Лицо у дяди Америки снова сделалось озадаченным. Потом, поняв, в чем дело, он расхохотался в голос — и то правда, Сол едва мог самостоятельно держаться на ногах. Дяде Америке приходилось поддерживать его, когда он выходил наружу, чтобы облегчиться, и даже тогда Сол морщился от боли. Впрочем, выходил он всегда с радостью, потому что это была единственная возможность покинуть сумеречный мирок хижины. Снаружи он мог наконец выдохнуть тамошний затхлый воздух и набрать в легкие свежего. Воздух был разреженный и холодный. По обе стороны от хижины вверх уходили горные склоны, непосредственно перед ней был спуск, постепенно расширяющийся книзу, где к нему выходили две-три небольшие рощицы. Это было ответвление достаточно большой долины, которую можно было разглядеть через кроны росших внизу деревьев и густой тамошний подлесок.

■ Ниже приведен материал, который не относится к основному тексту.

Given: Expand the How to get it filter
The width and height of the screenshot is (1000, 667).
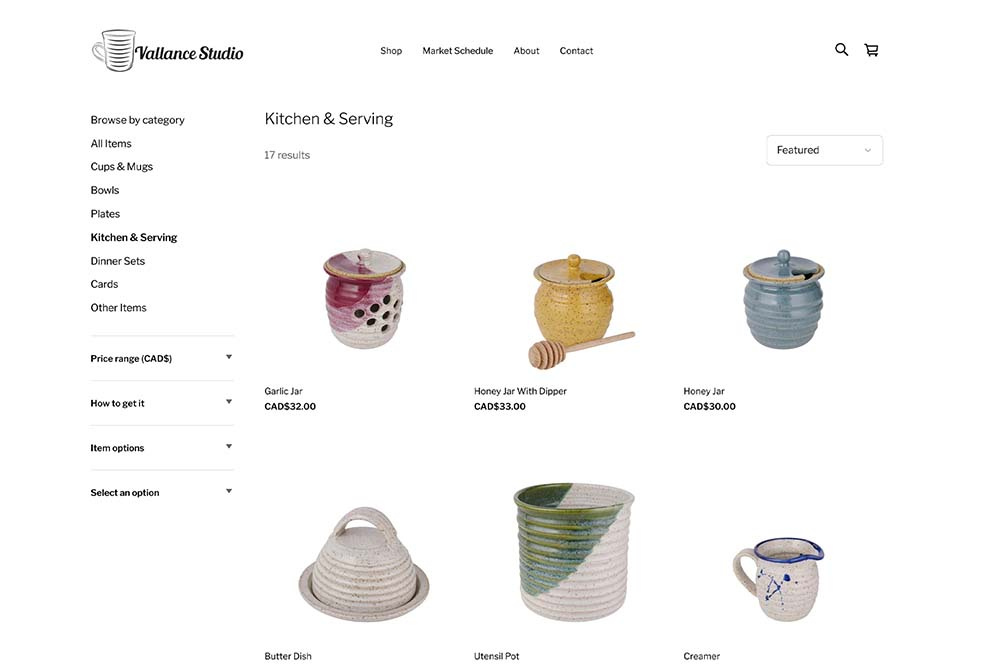Looking at the screenshot, I should (x=162, y=403).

Поскольку устье лощины сплошь заросло лесом, то из долины обнаружить даже самый факт существования этого укромного местечка было, наверное, нелегко. Хижина стояла почти на самом верху. И ни единого следа другого человеческого жилья, да и вообще каких был то ни было признаков человеческой деятельности, здесь не наблюдалось. Один раз Сол увидел, как где-то на юго-западе вверх поднимается струйка дыма. Он решил, что там должна находиться либо деревня, либо лагерь andartes. Одна его рука как раз была переброшена через плечо Дяди Америки; другой он указал греку на дым. Тот радостно осклабился и потер рукой живот. На следующий день он принес кусок вареного мяса и смотрел, как Сол жадно пожирает его, а потом слизывает с пальцев жир. Но он так и не подтвердил ни того, что дым действительно идет из лагеря andartes, ни того, что враги Геракса живут в соседней долине. Точно так же и в другой раз, когда у них едва ли не полдня ушло, пока он объяснил, в каких отношениях находились он сам, его двоюродный брат и родители его двоюродного брата, которые жили в близлежащем городишке. Но за все это время Дядя Америка так ни разу и не упомянул названия этого города.